Is it really cheaper to book plane tickets at night?

Is it really cheaper to book plane tickets at night?


Have you ever wondered? Alex Astafiev , one of our Product managers, explains everything on the subject!

The pricing of tickets by airlines is a fascinating and complex subject at the same time! Why are the prices changing all the time? Do they increase but do they happen to decrease too?  What is the best price? Many of you must have asked yourself these types of questions. While for many it is not very clear what causes prices to change, myths have multiplied. One of the most common myths is “that it is cheaper to book a flight at night.” In summary No ! And here is the detailed explanation of the reasons.

How airlines set their prices

It will surprise many, but airline profits are generally low. On the one hand, airlines have to contend with powerful monopolies: aircraft manufacturers, global ticketing systems (GDS), airport managers, aviation authorities and many others, which lead to a rising costs. On the other hand, the deregulation of the airline sector has fostered competition with the emergence of low cost companies, which has given consumers more choice. They can also easily compare the options of the tickets available which will also have an influence on the prices downward.

To ensure that each of their seats is sold at the best possible price, airlines use ultra-sophisticated software: Revenue Management Systems (RMS).
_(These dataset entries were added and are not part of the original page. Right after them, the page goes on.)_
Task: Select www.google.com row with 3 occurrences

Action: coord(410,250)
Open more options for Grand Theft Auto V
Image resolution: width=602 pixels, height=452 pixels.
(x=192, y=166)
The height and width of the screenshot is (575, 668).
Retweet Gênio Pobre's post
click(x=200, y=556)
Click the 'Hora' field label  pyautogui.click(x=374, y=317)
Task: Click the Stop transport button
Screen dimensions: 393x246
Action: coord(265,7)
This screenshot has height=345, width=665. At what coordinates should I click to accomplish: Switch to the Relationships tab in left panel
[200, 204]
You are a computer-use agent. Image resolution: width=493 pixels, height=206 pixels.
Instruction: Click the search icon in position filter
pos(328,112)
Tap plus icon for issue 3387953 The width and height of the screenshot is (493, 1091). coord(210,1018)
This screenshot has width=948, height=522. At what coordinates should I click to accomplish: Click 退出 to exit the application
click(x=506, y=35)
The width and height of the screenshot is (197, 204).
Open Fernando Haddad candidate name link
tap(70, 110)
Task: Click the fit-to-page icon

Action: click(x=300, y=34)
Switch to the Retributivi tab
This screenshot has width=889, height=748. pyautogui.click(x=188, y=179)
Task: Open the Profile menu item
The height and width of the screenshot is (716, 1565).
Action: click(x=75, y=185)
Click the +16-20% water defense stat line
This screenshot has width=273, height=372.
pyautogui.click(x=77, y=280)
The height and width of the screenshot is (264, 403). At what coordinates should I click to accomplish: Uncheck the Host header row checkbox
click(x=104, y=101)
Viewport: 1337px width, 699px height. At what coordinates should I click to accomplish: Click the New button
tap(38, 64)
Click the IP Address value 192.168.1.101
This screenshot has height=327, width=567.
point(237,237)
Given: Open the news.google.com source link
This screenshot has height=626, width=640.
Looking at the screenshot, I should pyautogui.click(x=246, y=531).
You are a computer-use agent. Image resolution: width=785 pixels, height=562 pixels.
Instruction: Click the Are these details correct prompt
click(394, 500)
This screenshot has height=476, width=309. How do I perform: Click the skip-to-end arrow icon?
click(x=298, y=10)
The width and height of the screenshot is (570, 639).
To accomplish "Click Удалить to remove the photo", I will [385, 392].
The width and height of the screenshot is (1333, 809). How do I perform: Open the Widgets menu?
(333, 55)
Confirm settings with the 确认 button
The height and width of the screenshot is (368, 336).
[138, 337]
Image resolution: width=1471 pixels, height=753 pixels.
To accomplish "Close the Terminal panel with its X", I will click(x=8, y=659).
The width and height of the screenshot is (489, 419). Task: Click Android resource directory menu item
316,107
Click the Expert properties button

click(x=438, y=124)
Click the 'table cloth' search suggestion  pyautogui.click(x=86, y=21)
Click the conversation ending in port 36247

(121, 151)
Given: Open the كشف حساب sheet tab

The income optimization system: an art in its own right

It arises from certain specificities of airline operations.

The product that an airline sells is perishable. As soon as the boarding gate is closed, any empty seats left on the plane can never be sold again.

The number of seats an airline can sell on each flight is usually fixed. If many seats could not be sold for a given flight, it is not possible to reduce the number of seats on the plane. The plane could be substituted for a smaller plane, but you could then have a lot of passengers traveling on the next flights that plane flies over the rest of the day.

Demand varies. While the Monday morning 8 a.m. flight between the capital and a country’s second-largest city is packed with business travelers, it’s impossible to know exactly how many seats will be occupied for each Monday 8 a.m. flight. throughout the year.

The revenue optimization system is based on both past and present sales data and attempts to balance these three risks:

– You can choose not to sell this seat today hoping to sell it at a higher price later, but you run the risk that it will remain unsold;
– You sell it right away but you could have sold it at a higher price later;
– You sell it for less than what the passenger might have been willing to pay.

It should also not be forgotten that several factors influence the progression of sales:

– Competition between airlines,
– unforeseeable events,
– fluctuations in exchange rates and all other possible factors

Predicting the future based on past data is difficult from any point of view.

In addition, many (if not the majority) of airlines operate on networks. Each flight does not only satisfy the demand between the city where this plane takes off and the city where it lands. If you are on a Paris – New York flight for example, you may learn that your neighbor is traveling from Moscow to Los Angeles, while you are making Paris – Vancouver with a stopover. This adds even more complexity to the pricing. When an airline determines the prices on a flight between Paris and New York, it must take into account the prices coming from all the possible departure airports and destinations.